August Belmont’s father was prominent in his synagogue and August received a Jewish education. At the age of 15 he went to work running errands for the House of Rothchild, one of Europe’s most important banking firms. He learned the investment business while studying Italian, French, and English in his spare time. By the age of 24, August was considered polished enough to be sent to Cuba to look after the Rothchilds’ investments there.4
On his way to Cuba, Belmont stopped in New York just as the Panic of 1837 played havoc with the American financial markets. Belmont stepped in to rescue the Rothchilds’ assets here and the firm made him their U.S. agent. In the past, The Immigrants’ Civil War has looked at the immigrant as starving Famine refugee, political exile, and young professional. In this installment, we look at the immigrant as investor.5
August Belmont quickly became wealthy in his new post. In 1849 he married Caroline Slidell Perry, the daughter of Commodore Matthew Perry, who opened up United States trade with Japan. Caroline was the niece of Louisiana Congressman John Slidell. The congressman, who encouraged Belmont to join the Democratic Party, would later become a leading Confederate. 6
Belmont’s entry into Democratic Party politics was rewarded by President Franklin Pierce’s appointment of Belmont as United States Minister to the Hague. In 1860, he managed Democratic Presidential Candidate Stephen Douglas’s campaign against Lincoln and he was elected head of the Democratic National Committee. He took over the party’s leadership just as it was splintering into Northern and Southern factions. The Southerners even ran their own candidate for president against the official party nominee, Stephen Douglas, ensuring the election of Abraham Lincoln. 7
This 1860 Democratic cartoon shows Lincoln and the Republican Party being taken to “The Right House”, a Lunatic Asylum, instead of the White House. The woman immediately behind him says she supports him because of his physical attractiveness, a swipe at his well-known ugliness. Behind her is a man who represents the Free Love Movement who says “I represent the free love element, and expect to have free license to carry out its principles.” The next man says: “I want religion abolished.” The black man says: “De white man hab no rights dat cullud pussons am bound to spect’ I want dat understood.” This was the reverse of Chief Justice Roger Taney’s statement on the non-existence of black rights in the Dred Scott decision. The woman to his right raises similar fears that “equality” was really a formula for the subjugation of white men to blacks and women when she says “I want woman’s rights enforced, and man reduced in subjection to her authority.” Socialism is raised by one of the Red Republicans who says “I want everybody to have a share of everybody else’s property.” The cartoon expresses the racial and gender anxieties of white men. While the cartoon shows what we would today consider a diverse Republican Party, in fact, no women and only a tiny number of black men were even allowed to vote in 1860.

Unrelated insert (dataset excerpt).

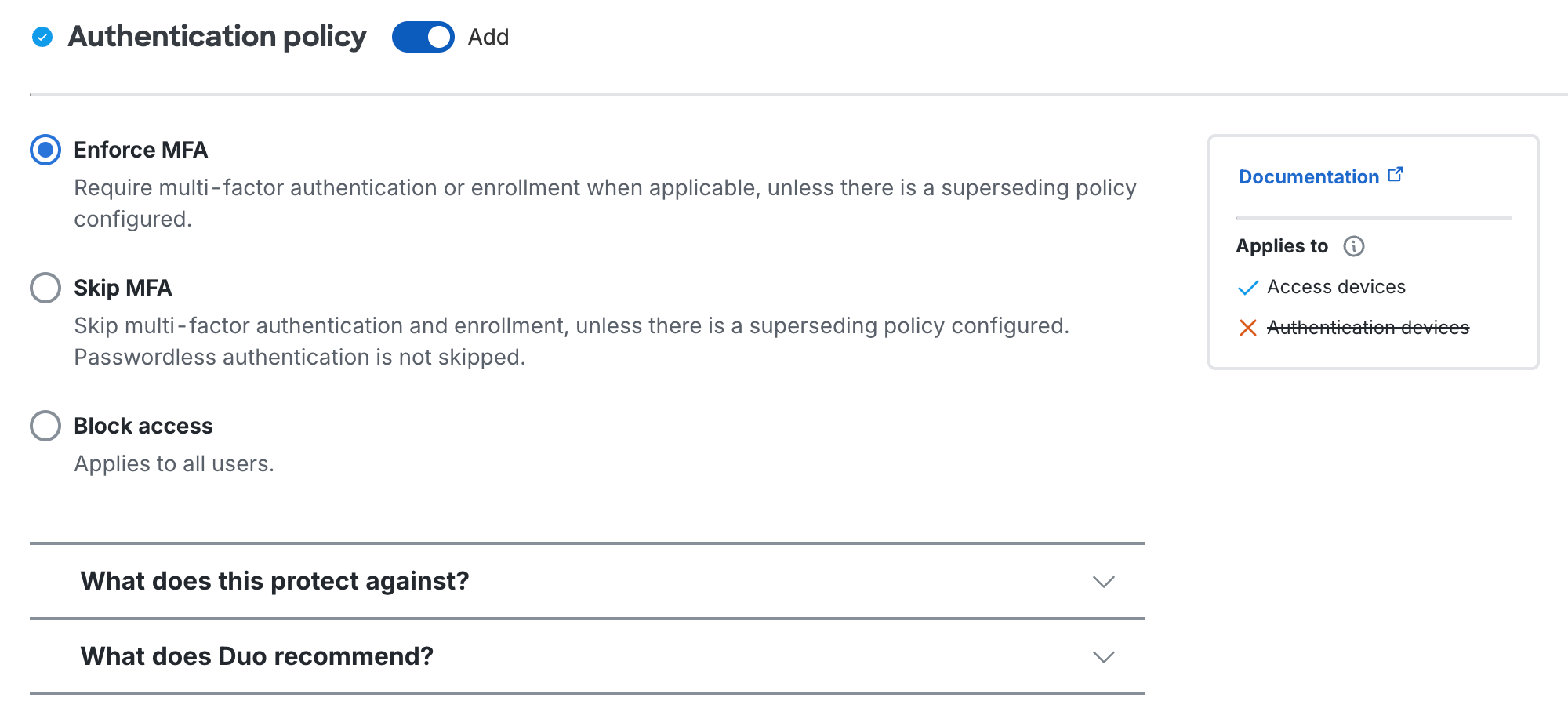Click the Add label next to the toggle
Image resolution: width=1568 pixels, height=719 pixels.
488,36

After Lincoln’s election, the Southern Democrats led the exit of slave states from the Union. Although Belmont had led the effort to deny Lincoln the presidency, when the Southern states began to secede he became the chief Democratic voice calling for the preservation of the United States. Following Lincoln’s election in November 1860, there was a four-month period before he could take office. States began seceding in December 1860, beginning with South Carolina. Belmont wrote personally to each Southern governor asking them to keep their states in the Union and warning that secession “must end in disaster for the South.” When New York’s Mayor Fernando Wood floated the idea of the city also breaking off from the United States and becoming a wealthy “Free City,” Belmont responded that as an immigrant, what he wanted for his children was not the “gilded prospect of New York merchant princes [but] the more enviable title of American citizens.”8
When Fort Sumter was attacked in April 1861, Belmont abandoned peace making. Although he had led the opposition to Lincoln’s election, he now rallied Democrats to support the Republican war effort. Belmont would soon become the nation’s principal War Democrat, insisting that his party support Lincoln’s effort to suppress the rebellion.9
In the early weeks of the conflict, Belmont funneled his own money to the largely-Republican German immigrant community in Missouri to help them form military units to keep their state from joining the Confederacy. In New York he helped fund the organization of Colonel Blenker’s German First New York Rifles. He even presented the regiment with its new battle flags in a public mass meeting.10
Belmont used his position to pressure the Rothchilds not to loan money to the Confederacy. He employed his European connections to gather intelligence for the Lincoln Administration. He also lobbied English Members of Parliament on behalf of the Union, urging them not to support what he called the “pro-slavery oligarchy” ruling the South. [91-96]11
Peace Democrats, derisively called Copperheads, were depicted by Republicans as trying to poison American democracy.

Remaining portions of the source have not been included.